Notable cover versions include:
- 1951: Bing Crosby recorded the song with the Bando da Lua on February 5, 1951, for Decca Records.
- 1953: Xavier Cugat
- 1955: Fairuz [in Arabic, titled Murafrif-ud-Dalāli (مرفرف الدلال)]
- 1957: Perez Prado
- 1958: Nat King Cole regularly performed the song. His version appeared on his 1958 album Cole Español and frequently appeared in the 2000 film In the Mood for Love.
- 1958: Caterina Valente
- 1960: Connie Francis, with the A-side Granada. It was released in Spain and both songs reached No. 7 there.
- 1960: The Ames Brothers with orchestra under the direction of Juan Garcia Esquivel
- 1960: Los Panchos recorded a version with Johnny Albino.
- 1963: Cliff Richard and The Shadows on their album When in Spain
- 1964: Celia Cruz
- 1965: Doris Day recorded the English version of the song, released on her album Latin for Lovers.
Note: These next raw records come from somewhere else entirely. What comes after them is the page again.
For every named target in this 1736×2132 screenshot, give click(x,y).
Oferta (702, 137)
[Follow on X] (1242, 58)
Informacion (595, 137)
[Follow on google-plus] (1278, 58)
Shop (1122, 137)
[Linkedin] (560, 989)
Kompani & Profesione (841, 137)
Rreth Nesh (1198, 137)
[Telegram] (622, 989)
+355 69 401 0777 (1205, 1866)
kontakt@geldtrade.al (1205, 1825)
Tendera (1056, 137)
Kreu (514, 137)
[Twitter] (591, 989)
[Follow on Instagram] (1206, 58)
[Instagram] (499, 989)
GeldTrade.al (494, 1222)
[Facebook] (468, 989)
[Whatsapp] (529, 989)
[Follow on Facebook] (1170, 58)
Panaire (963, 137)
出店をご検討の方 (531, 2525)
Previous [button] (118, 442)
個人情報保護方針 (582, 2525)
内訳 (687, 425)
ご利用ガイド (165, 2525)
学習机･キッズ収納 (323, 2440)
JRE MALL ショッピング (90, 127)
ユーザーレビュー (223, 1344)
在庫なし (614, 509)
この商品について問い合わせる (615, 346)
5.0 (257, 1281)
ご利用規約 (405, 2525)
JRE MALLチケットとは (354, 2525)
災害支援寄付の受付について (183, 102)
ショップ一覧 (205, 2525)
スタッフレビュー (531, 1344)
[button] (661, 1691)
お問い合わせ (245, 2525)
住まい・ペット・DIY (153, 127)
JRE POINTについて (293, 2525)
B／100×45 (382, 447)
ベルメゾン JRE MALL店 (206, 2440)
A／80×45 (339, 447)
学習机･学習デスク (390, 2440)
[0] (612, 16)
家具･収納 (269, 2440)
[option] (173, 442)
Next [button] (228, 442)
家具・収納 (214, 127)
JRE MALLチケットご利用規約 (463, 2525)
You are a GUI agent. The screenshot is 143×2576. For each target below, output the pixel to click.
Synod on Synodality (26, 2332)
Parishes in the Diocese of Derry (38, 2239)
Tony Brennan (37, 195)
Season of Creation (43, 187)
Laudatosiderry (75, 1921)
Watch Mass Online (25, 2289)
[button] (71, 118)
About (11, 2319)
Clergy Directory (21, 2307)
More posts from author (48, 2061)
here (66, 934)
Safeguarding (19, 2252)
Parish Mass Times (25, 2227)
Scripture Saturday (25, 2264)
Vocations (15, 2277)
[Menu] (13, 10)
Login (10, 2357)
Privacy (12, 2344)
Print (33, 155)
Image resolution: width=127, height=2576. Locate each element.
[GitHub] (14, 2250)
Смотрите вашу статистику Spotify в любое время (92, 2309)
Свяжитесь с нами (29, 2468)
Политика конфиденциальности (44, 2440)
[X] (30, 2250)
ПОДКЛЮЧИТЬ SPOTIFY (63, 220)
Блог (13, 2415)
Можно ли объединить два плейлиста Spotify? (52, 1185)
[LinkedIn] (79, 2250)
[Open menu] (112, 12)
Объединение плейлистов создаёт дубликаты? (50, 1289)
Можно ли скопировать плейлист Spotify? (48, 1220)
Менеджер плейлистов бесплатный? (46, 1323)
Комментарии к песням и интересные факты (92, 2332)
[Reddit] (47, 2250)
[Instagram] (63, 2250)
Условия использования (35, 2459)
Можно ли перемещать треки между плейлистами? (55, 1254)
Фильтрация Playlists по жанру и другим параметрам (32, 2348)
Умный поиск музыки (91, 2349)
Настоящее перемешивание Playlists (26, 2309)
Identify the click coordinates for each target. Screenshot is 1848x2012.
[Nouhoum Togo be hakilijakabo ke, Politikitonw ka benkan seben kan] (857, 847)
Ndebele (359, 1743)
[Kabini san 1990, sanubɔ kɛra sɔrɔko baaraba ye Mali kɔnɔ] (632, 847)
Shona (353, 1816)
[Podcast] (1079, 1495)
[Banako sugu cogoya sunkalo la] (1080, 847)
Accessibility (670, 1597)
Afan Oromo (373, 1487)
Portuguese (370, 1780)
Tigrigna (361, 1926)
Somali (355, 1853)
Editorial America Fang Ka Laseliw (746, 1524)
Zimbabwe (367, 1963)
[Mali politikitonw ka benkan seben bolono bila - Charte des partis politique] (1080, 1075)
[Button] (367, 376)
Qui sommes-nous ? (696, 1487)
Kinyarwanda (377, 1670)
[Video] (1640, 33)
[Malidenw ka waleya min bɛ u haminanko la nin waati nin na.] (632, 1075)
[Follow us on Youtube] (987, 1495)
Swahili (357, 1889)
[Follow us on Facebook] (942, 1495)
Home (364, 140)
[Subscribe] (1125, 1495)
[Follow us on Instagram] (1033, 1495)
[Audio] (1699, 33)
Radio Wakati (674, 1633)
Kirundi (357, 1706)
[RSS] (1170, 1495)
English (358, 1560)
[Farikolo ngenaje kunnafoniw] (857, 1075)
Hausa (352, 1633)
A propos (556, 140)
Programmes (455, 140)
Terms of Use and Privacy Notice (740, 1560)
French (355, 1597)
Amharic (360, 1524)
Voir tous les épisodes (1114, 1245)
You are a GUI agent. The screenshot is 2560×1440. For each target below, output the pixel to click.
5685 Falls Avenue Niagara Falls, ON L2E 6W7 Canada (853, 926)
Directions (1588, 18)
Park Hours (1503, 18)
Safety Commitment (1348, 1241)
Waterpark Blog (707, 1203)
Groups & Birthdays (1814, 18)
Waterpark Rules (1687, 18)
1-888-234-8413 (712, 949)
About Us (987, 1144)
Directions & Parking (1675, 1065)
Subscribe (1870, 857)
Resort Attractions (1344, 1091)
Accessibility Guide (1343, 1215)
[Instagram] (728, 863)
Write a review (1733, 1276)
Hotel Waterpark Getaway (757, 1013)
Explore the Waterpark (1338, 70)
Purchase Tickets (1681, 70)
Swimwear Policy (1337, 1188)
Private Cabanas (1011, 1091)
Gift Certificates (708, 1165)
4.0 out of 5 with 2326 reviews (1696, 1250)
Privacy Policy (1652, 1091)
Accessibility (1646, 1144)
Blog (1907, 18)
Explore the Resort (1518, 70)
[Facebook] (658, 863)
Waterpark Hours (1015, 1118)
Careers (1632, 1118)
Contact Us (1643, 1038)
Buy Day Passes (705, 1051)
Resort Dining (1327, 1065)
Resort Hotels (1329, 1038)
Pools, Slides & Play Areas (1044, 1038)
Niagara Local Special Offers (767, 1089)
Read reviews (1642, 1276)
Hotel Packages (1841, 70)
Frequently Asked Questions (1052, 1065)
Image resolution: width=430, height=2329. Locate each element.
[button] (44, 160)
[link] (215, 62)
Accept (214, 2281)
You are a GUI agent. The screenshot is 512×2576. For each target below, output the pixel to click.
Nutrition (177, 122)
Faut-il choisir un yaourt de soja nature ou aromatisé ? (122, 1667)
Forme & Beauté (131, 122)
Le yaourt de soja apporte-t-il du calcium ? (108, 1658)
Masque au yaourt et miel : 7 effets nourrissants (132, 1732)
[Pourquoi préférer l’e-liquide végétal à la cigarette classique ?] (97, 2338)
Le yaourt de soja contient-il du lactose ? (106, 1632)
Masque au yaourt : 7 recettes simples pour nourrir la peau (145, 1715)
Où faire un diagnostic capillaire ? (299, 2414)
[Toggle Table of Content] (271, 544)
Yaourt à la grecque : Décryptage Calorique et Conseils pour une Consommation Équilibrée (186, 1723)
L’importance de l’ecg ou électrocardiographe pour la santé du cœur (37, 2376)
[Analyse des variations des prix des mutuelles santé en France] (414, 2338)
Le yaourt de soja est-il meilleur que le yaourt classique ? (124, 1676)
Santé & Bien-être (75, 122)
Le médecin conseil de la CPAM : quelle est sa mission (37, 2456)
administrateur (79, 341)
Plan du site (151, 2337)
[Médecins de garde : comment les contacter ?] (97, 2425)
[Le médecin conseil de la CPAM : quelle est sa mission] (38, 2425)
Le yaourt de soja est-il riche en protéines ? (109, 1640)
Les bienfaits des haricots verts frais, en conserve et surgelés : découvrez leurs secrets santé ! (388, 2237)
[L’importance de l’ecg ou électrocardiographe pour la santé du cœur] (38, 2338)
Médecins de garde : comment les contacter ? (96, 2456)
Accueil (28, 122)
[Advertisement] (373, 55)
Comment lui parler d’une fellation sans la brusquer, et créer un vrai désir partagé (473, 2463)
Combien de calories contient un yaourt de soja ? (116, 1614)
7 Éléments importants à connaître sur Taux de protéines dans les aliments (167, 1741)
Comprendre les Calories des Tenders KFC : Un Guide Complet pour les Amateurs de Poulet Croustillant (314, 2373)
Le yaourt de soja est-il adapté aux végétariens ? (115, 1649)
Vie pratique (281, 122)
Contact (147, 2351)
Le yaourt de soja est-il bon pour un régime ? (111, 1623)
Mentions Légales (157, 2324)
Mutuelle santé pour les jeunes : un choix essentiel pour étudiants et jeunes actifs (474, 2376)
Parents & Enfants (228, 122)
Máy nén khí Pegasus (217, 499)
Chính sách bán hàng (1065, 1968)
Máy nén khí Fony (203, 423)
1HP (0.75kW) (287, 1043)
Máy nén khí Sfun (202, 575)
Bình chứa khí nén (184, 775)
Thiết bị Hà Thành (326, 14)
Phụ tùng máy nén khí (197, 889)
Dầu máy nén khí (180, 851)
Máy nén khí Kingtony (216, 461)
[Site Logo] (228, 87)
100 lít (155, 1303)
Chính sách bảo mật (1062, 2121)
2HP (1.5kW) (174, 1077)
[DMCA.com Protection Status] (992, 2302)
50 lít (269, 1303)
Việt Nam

This cover was later used in the 1992 film Strictly Ballroom.
- 1971: Dennis Brown made the English version the opening song of his second studio album If I Follow My Heart
- 1996: Cake covered the English version on their album Fashion Nugget
- 2000: Mari Wilson sang it for the titles of the television series Coupling.
- 2008: Halie Loren released a version on her album They Oughta Write a Song, using the English and Spanish lyrics.
- 2009: The Pussycat Dolls on their album Doll Domination.
- 2010: Gaby Moreno released a single simply titled "Quizás".
- 2013: Andrea Bocelli released a version with Jennifer Lopez.
- 2017: Gregory Porter on his album Nat King Cole & Me.
- 2022: Arthur Hanlon with Debi Nova.
- 2024: Michael Bublé on his album The Best of Bublé.